In the gastric mucosa of PA patients, there is a high proportion of autoreactive activated CD4+ T cells that specifically recognize intrinsic factor [2, 8]. Hence, there is a strong association between PA and autoimmune gastritis which may progress to gastric atrophy and may eventually result in malignant transformation [8, 12]. It is therefore highly recommended to perform an endoscopy and biopsy to diagnose or rule out these changes. On the other hand, Helicobacter pylori (H. pylori) infection is associated with both PA and vitamin B12 deficiency [2, 8, 13]. This association is reported to result from the triggering of autoantibodies by a mechanism of molecular mimicry. A direct test on an endoscopic biopsy would have led to the definitive diagnosis of H. pylori in our patient. Unfortunately, endoscopy was not available at our center at the time the patient was seen. Nevertheless, there was enough evidence to suggest a diagnosis of PA in our patient.

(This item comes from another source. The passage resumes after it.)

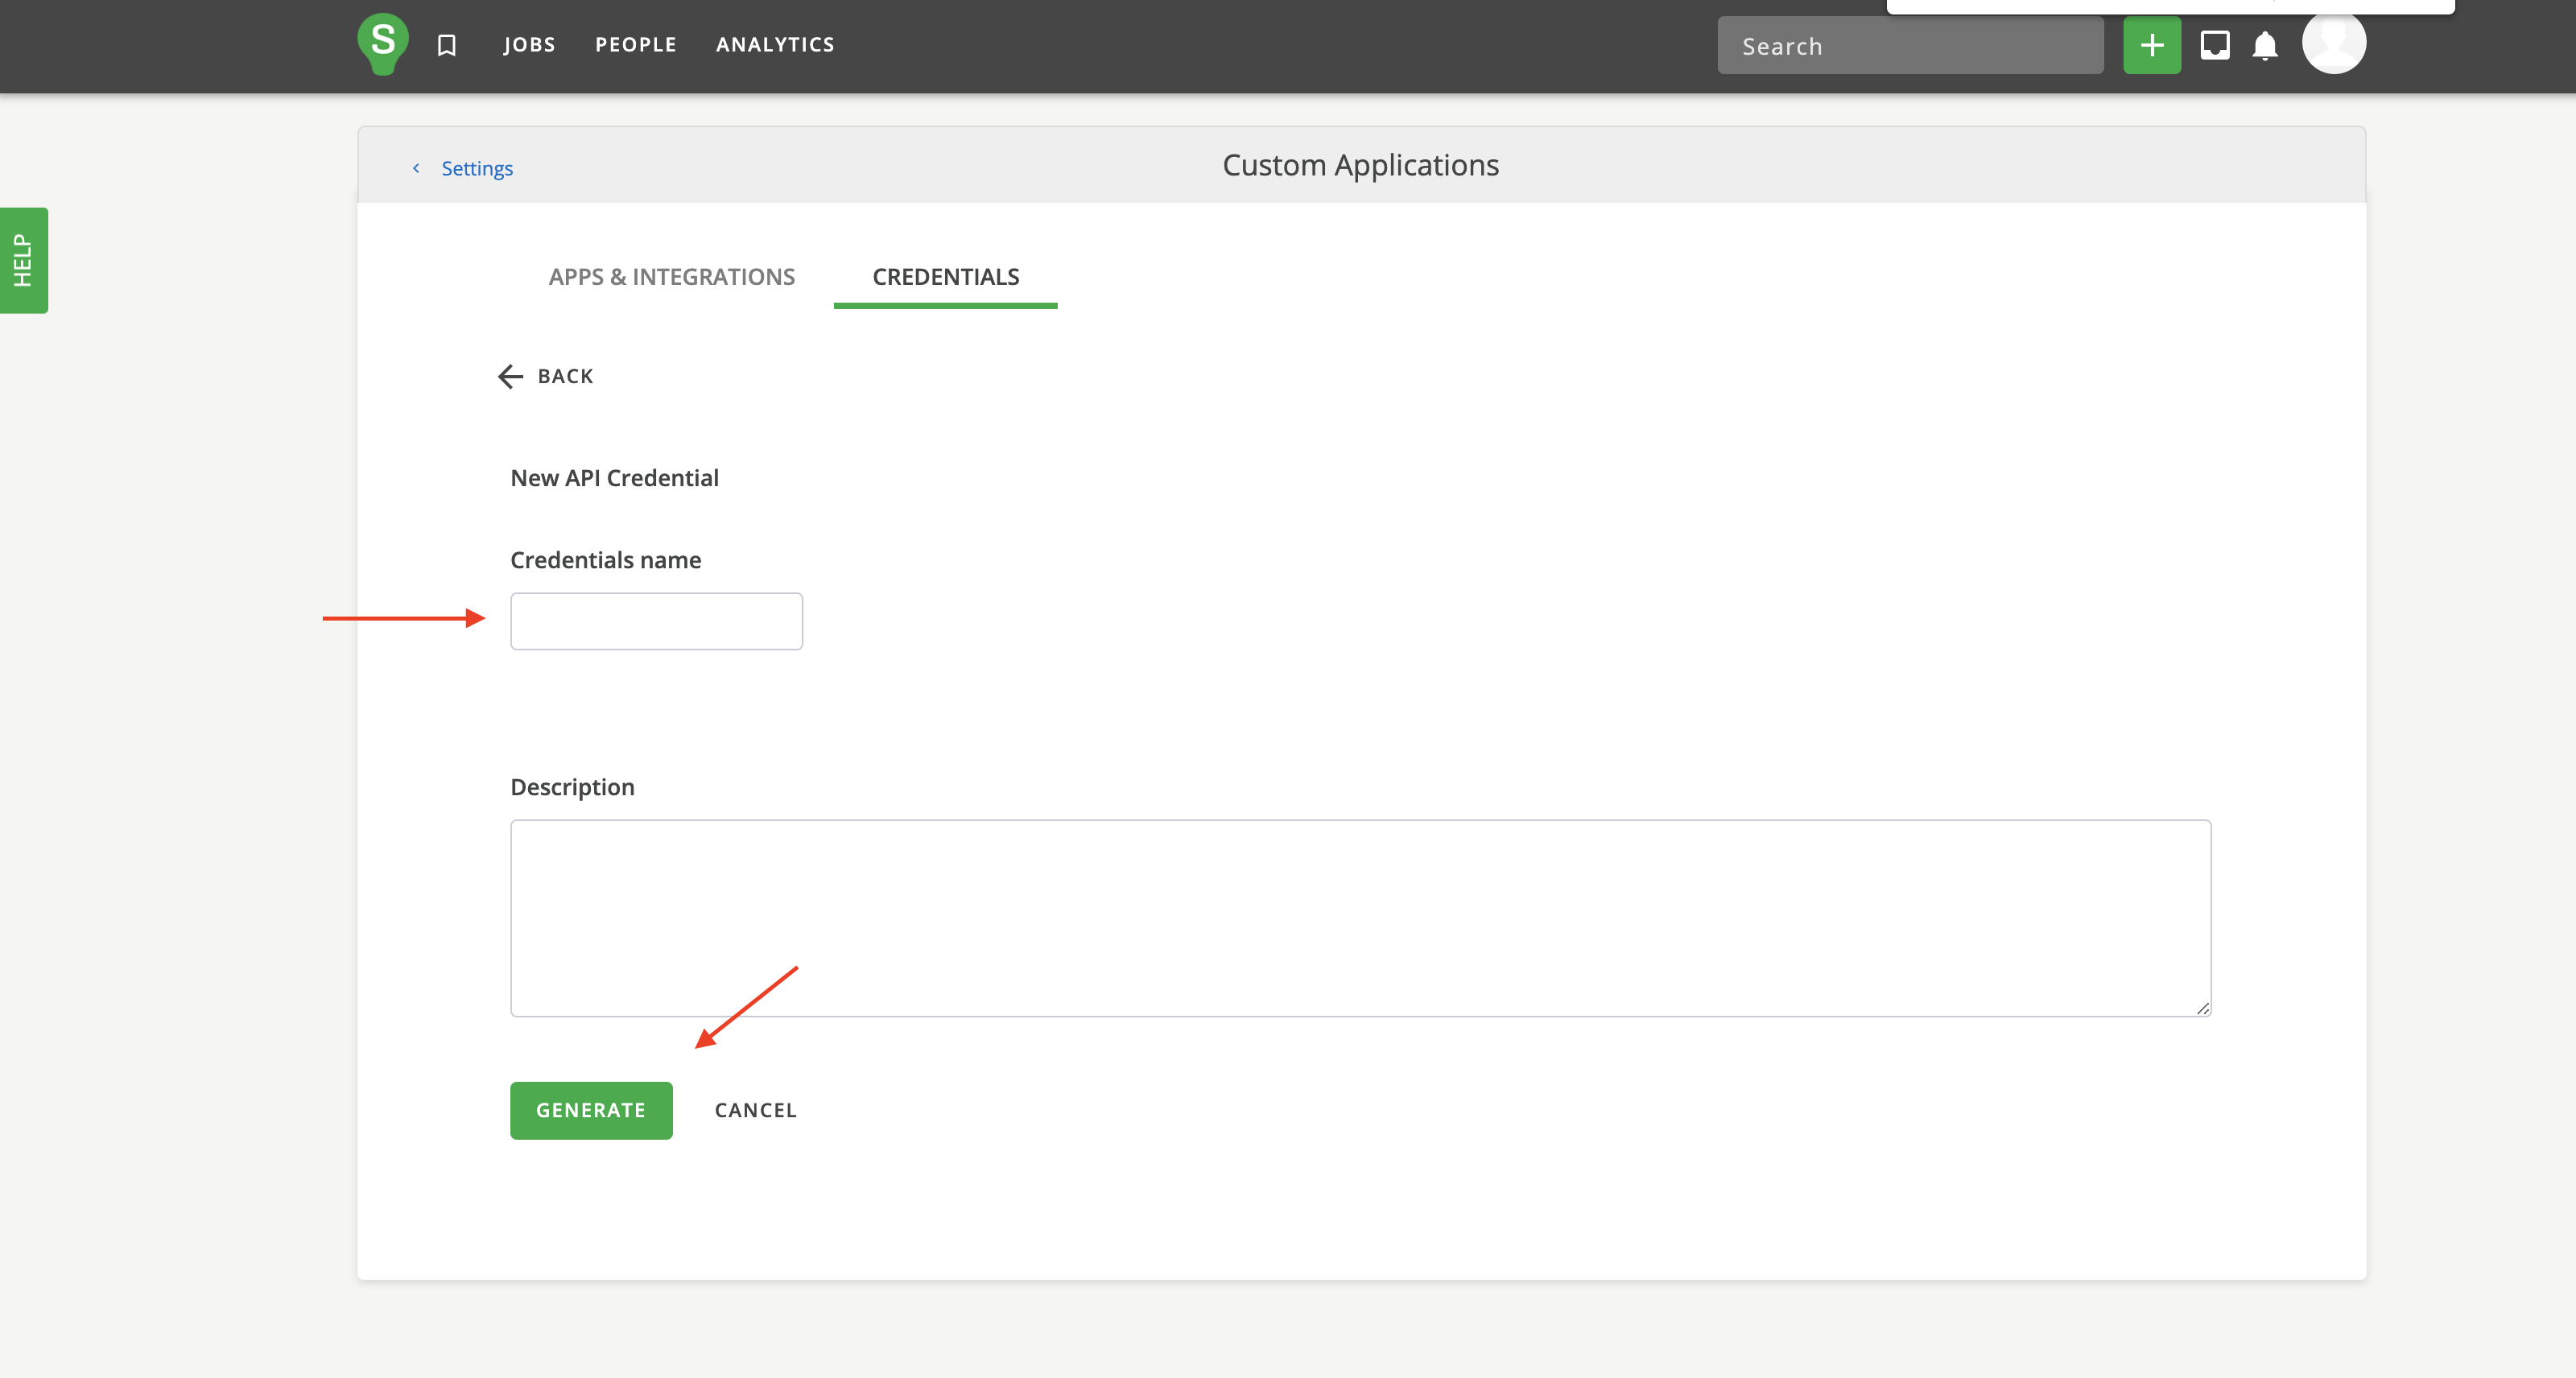Switch to Apps & Integrations tab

Our patient responded well to parenteral vitamin B12 and steroid therapy. Vitamin B12, given as hydroxocobalamin, has also been shown to reduce the gastric inflammatory process as well as retard the development of immune dysfunction associated with HIV/AIDS [14, 15]. On the other hand, short course steroid therapy was given as adjunct treatment, as it has been shown that corticosteroids improve vitamin B12 absorption by reducing gastric inflammation [16]. Steroid therapy, given as a short term course of not more than 158 days, has been known to be well tolerated and reasonably safe in HIV infection [17].

At his latest review 3 weeks later, our patient had shown great improvement in both his clinical and laboratory markers. He reported complete resolution of the clinical symptoms of anemia as well as partial repigmentation of the skin and had since gone back to his usual activities. He was counselled on the need for lifelong vitamin B12 injections and need for twice-yearly endoscopy for gastric malignancy surveillance at a different institution providing the service in a different town.

Our case is a reminder of the likely cause of macrocytic anemia in the HIV population. A perfunctory view in most of our healthcare settings showed that the immediate care plan for a patient presenting with macrocytic anemia is usually folic acid replacement as was the case with this patient. However, due to the pathophysiological basis of the disease, parenteral vitamin B12 replacement and not folate is needed in the management of PA to avert deleterious effect. To the best of our knowledge, this is the first case reported of PA in HIV infection in Zambia. We, therefore, recommend an autoimmune screen in HIV patients who present with either vitiligo alone or in combination with macrocytic anemia.

4. Conclusion

PA is a difficult autoimmune condition to diagnose as a cause of anemia especially in the setting of HIV infection. Clinicians need to have a high index of suspicion for PA in patients presenting with macrocytic anemia, as treatment will often require vitamin B12 replacement rather than folate or blood transfusion. Any delay in treatment is detrimental to the patient.

Written consent was obtained from the patient.

Conflicts of Interest

The authors declare no conflicts of interest.

Acknowledgments

The authors wish to thank the patient for his co-operation and his relentless willingness to give all the relevant information provided in this manuscript. Without his support, this manuscript would not have been possible.